* **PROVIDED ENTRIES**
══════
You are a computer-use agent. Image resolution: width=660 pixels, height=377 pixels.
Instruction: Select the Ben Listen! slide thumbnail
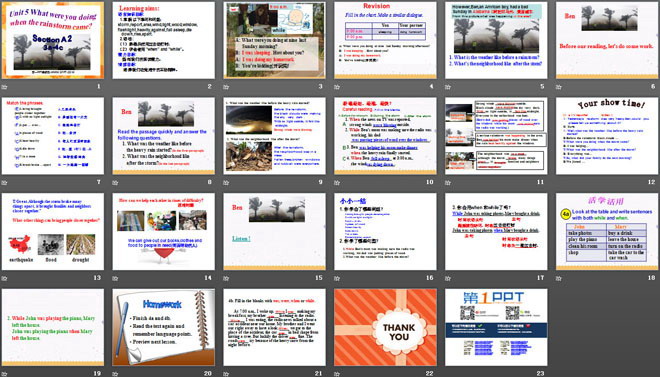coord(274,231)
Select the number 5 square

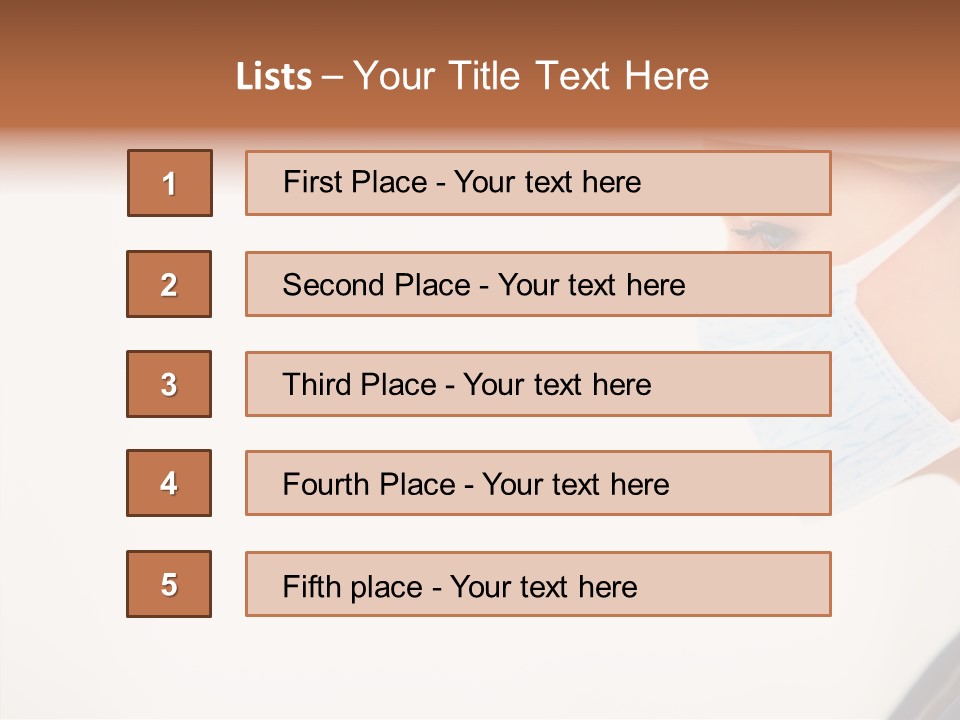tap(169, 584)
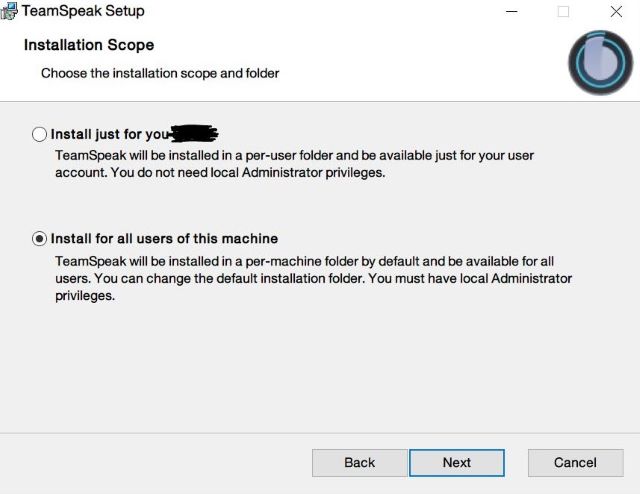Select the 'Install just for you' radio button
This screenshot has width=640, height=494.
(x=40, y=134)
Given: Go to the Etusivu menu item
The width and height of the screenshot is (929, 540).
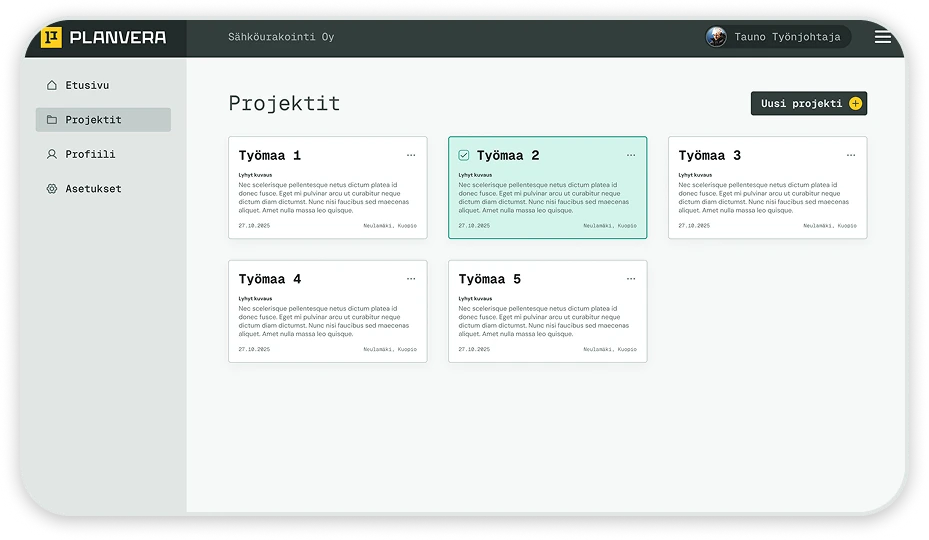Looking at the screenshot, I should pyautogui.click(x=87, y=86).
══════
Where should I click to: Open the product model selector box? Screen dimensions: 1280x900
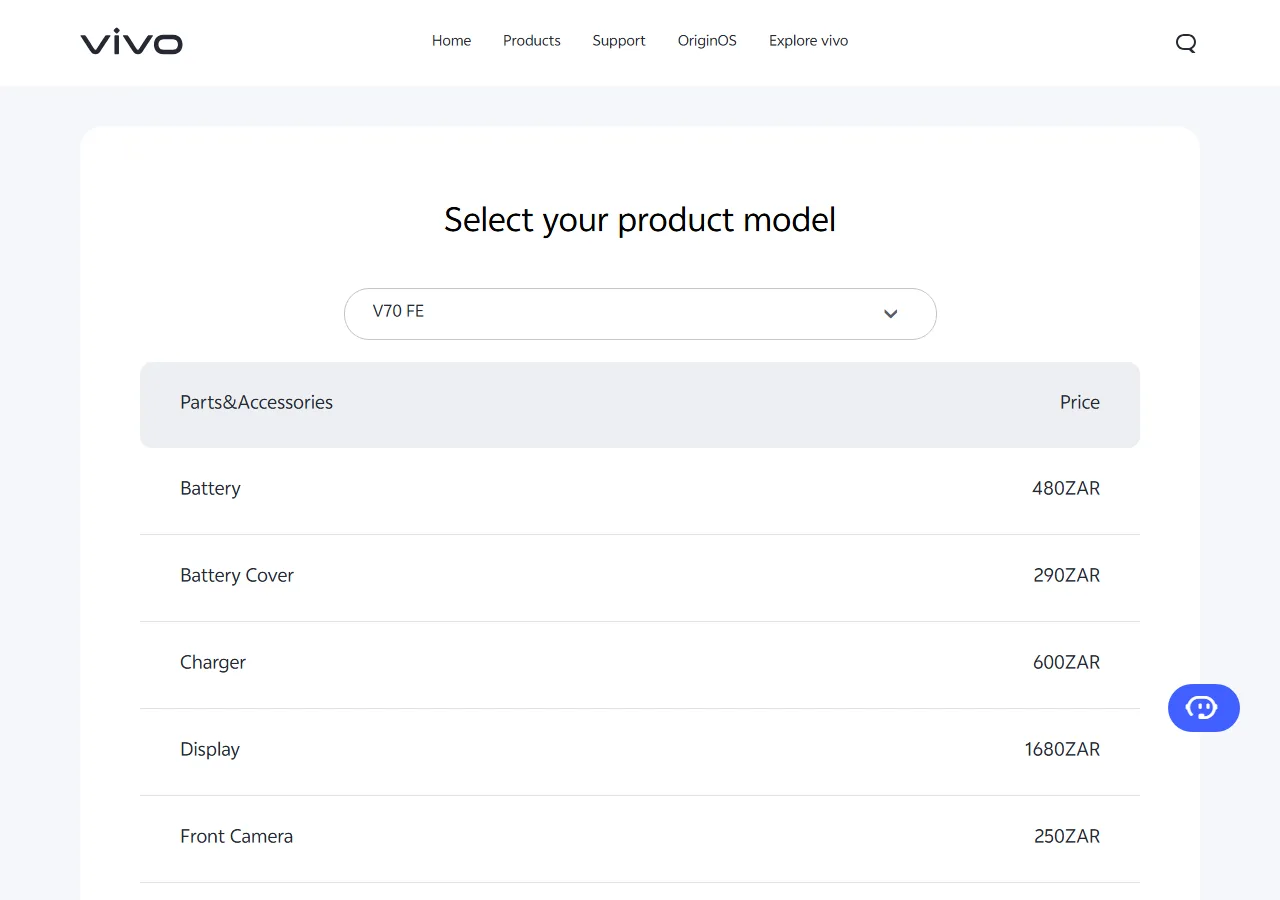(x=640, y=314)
══════
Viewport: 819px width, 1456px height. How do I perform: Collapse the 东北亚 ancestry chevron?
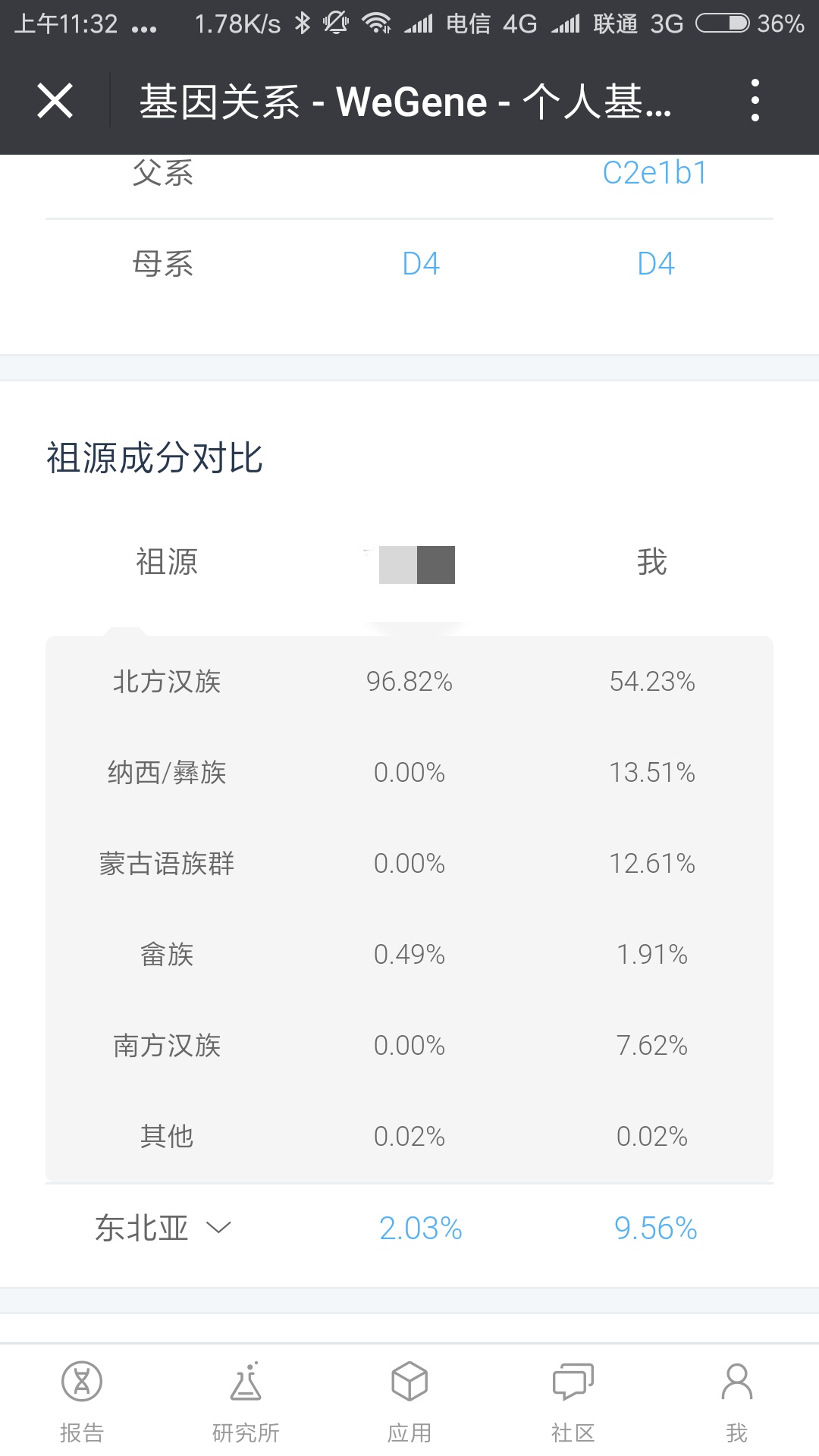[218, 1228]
══════
Reproduce the lines above starting at the one with "You are a computer-use" and ending at the one with "Given: Go to the Etusivu menu item", both included, exactly and with no pictures.

* **SOLVED PROBLEM**
You are a computer-use agent. Image resolution: width=660 pixels, height=377 pixels.
Instruction: Select the Ben Listen! slide thumbnail
coord(274,231)
Select the number 5 square

tap(169, 584)
Select the 'Install just for you' radio button
This screenshot has width=640, height=494.
(x=40, y=134)
Given: Go to the Etusivu menu item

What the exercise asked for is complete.